Dataset entries
#####

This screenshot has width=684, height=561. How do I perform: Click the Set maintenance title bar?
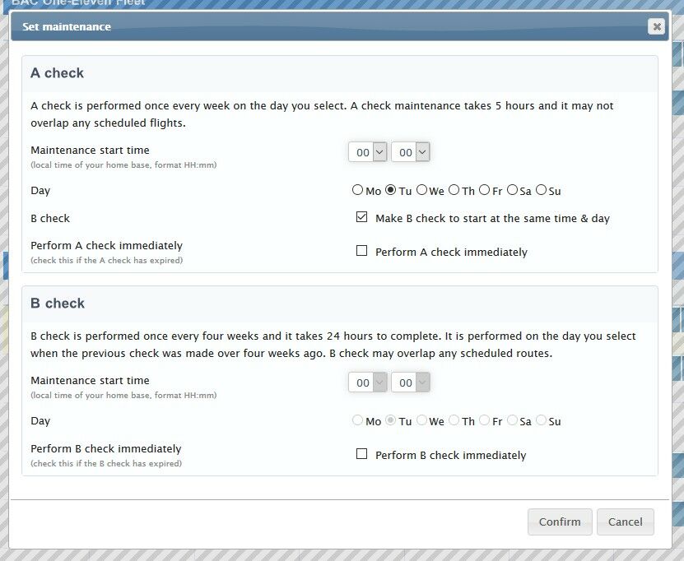(x=329, y=26)
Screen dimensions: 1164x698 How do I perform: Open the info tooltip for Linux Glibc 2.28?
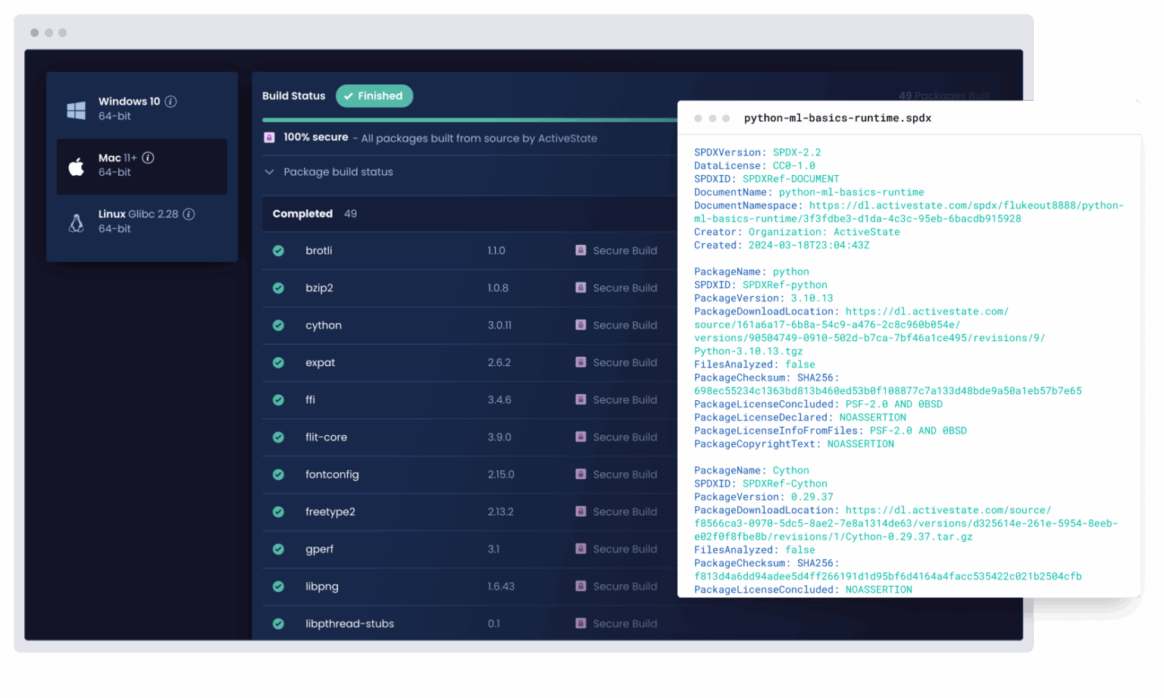click(x=189, y=214)
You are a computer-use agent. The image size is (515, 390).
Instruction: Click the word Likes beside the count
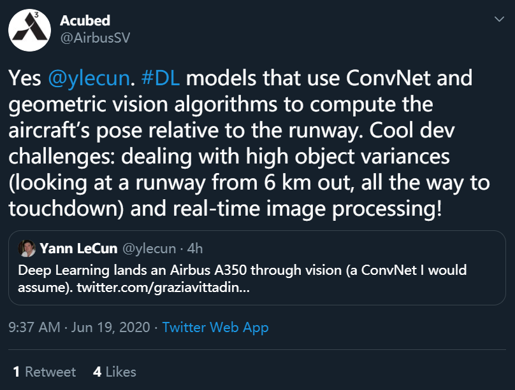coord(120,372)
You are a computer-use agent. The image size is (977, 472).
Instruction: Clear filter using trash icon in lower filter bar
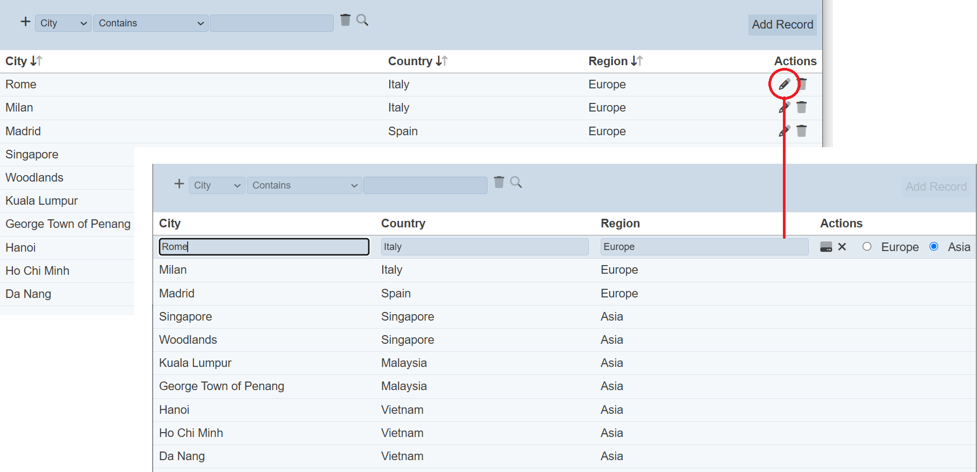(499, 182)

#####

Task –
The records above need to be copied exactly, though not their pictures.

Answer section –
This screenshot has width=684, height=561. How do I perform: Click the Set maintenance title bar?
(x=329, y=26)
Screen dimensions: 1164x698 How do I perform: Open the info tooltip for Linux Glibc 2.28?
click(x=189, y=214)
You are a computer-use agent. The image size is (515, 390).
Instruction: Click the word Likes beside the count
coord(120,372)
You are a computer-use agent. The image size is (977, 472).
Instruction: Clear filter using trash icon in lower filter bar
(499, 182)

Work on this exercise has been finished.